PCC no Combustível: Decisão de Trump eleva risco para Brasil e pode afetar Investimento Estrangeiro e o Pix

Integrantes do governo do presidente Luiz Inácio Lula da Silva (PT) expressam preocupação com as recentes revelações sobre a atuação do Primeiro Comando da Capital (PCC) no mercado formal brasileiro, especialmente no setor de combustíveis. A designação de facções como o PCC e o Comando Vermelho como organizações terroristas pelos Estados Unidos, anunciada pelo governo Donald Trump, eleva o risco para agentes financeiros nacionais e pode afastar investimentos estrangeiros.

A principal apreensão, segundo pessoas que estudam os impactos da decisão, é o fenômeno do ‘overcompliance’, onde empresas estrangeiras, por excesso de cautela, deixam de negociar com companhias brasileiras. Essa preocupação se intensificou após a Operação Carbono Oculto, do Ministério Público de São Paulo, que expôs vínculos do PCC com postos de gasolina, fornecedores e distribuidoras de combustíveis, além de investigar empresas do sistema financeiro por movimentação ilícita de recursos.

O temor é que a identificação desses vínculos, realizada pelas próprias forças brasileiras, sirva de alerta para investidores internacionais. Qualquer ligação, direta ou indireta, com entidades sancionadas pelos EUA pode resultar na aplicação de sanções, prejudicando a economia brasileira e o fluxo de investimento estrangeiro direto, conforme alertou o ministro da Fazenda, Dario Durigan.

Risco de Sanções e Impacto no Sistema Financeiro

O governo brasileiro divulgou uma nota oficial indicando que o sistema financeiro e o Pix poderiam ser impactados pela decisão americana. Técnicos da equipe econômica, no entanto, avaliam que um efeito sobre o Pix só ocorreria em um cenário extremo, caso o governo dos EUA entenda que a ferramenta facilita a movimentação financeira das facções criminosas. O ministro Durigan explicou que o receio com o Pix decorre de questionamentos já existentes nos Estados Unidos sobre o sistema desde a gestão de Donald Trump.

“Pode se considerar, a partir de alguma informação que chegue aos Estados Unidos, que as facções criminosas estão usando o Pix. Assim, que haja um ataque ao Pix, uma suspensão, e que empresas que usem o Pix sofram punições”, explicou o ministro, garantindo, contudo, que o governo fará todo o esforço para que não haja prejuízo ao uso do Pix pela população brasileira.

Comparação com a Lei Magnitsky e Cenário Incerto

As equipes do governo avaliam que a decisão americana de classificar as facções como terroristas tem um potencial de dano maior do que a imposição da Lei Magnitsky no ano passado, que afetou principalmente o setor bancário e instituições específicas. A Lei Magnitsky teve um impacto mais limitado, sem contaminação generalizada no sistema bancário, diferentemente do cenário atual que se apresenta mais incerto.

Um interlocutor do governo ressaltou que os possíveis efeitos da classificação sobre a economia doméstica dependem do apetite do governo americano em colocar determinados instrumentos em prática.

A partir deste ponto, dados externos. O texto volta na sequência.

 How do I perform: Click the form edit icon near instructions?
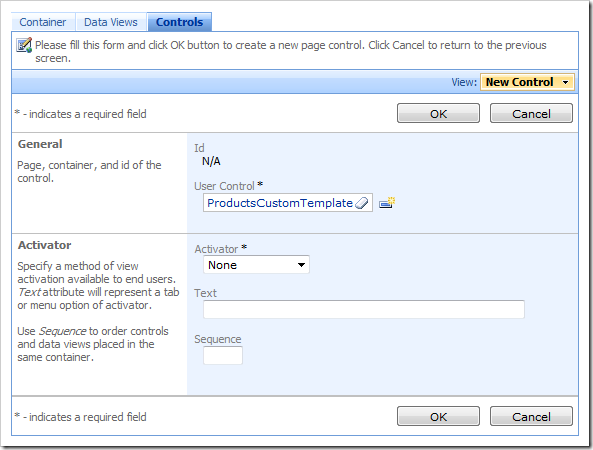click(x=24, y=45)
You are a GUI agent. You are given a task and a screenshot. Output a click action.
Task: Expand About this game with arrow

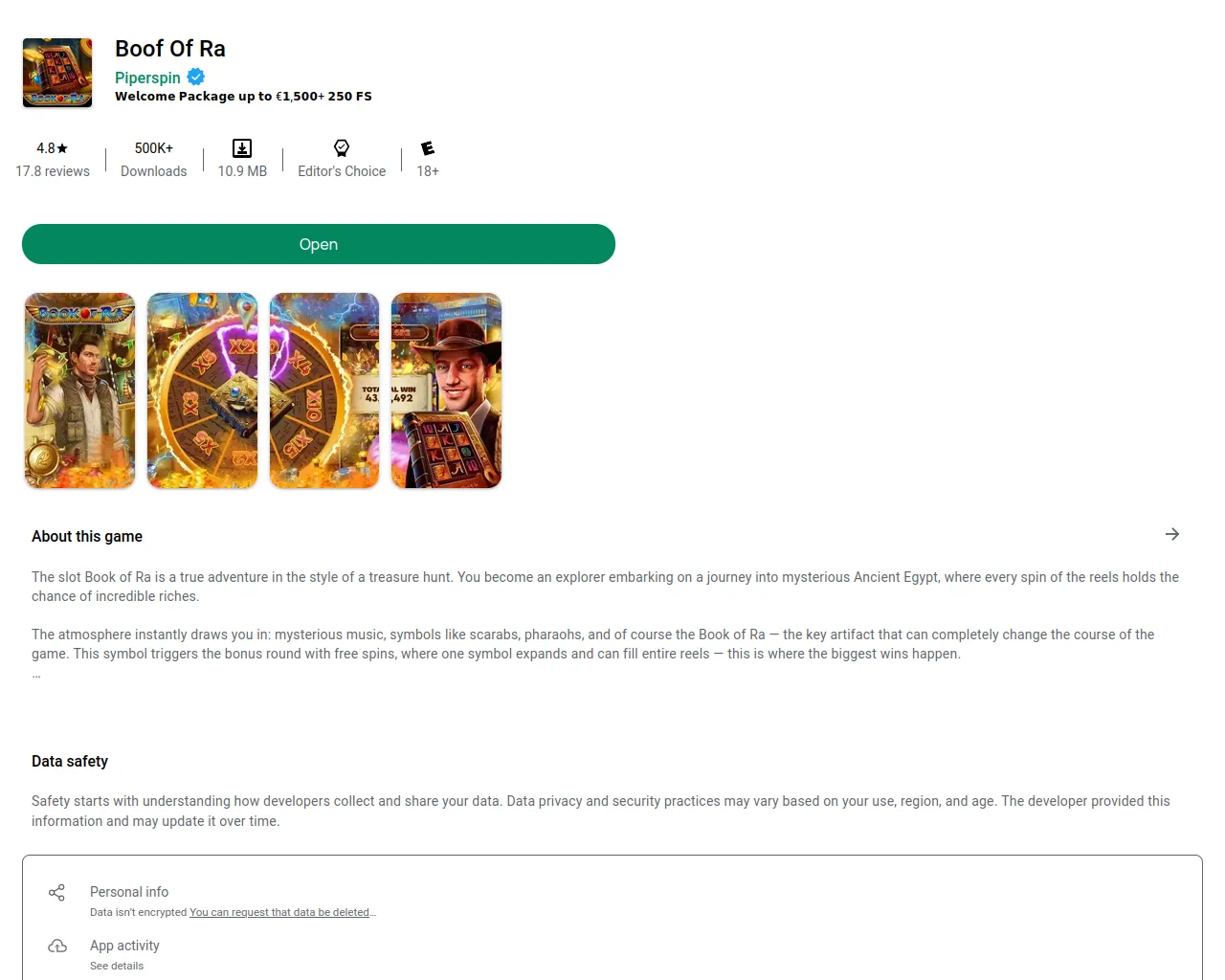coord(1172,534)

A interpretação sobre o caso de terrorismo pode ser mais ampla e discricionária, levando investidores estrangeiros a evitar negócios com qualquer empresa instalada no Brasil, independentemente do setor de atuação.

Estudos Indicam Redução de Investimento Estrangeiro

Estudos acadêmicos corroboram o receio do governo. Uma pesquisa publicada na revista científica Kyklos por Walter Enders e Todd Sandler demonstrou que a classificação de organizações criminosas como terroristas levou a uma redução significativa do investimento estrangeiro direto em países afetados. Na Espanha, o fluxo líquido de IED caiu 13,5%, e na Grécia, 11,9%, indicando um precedente preocupante para o Brasil.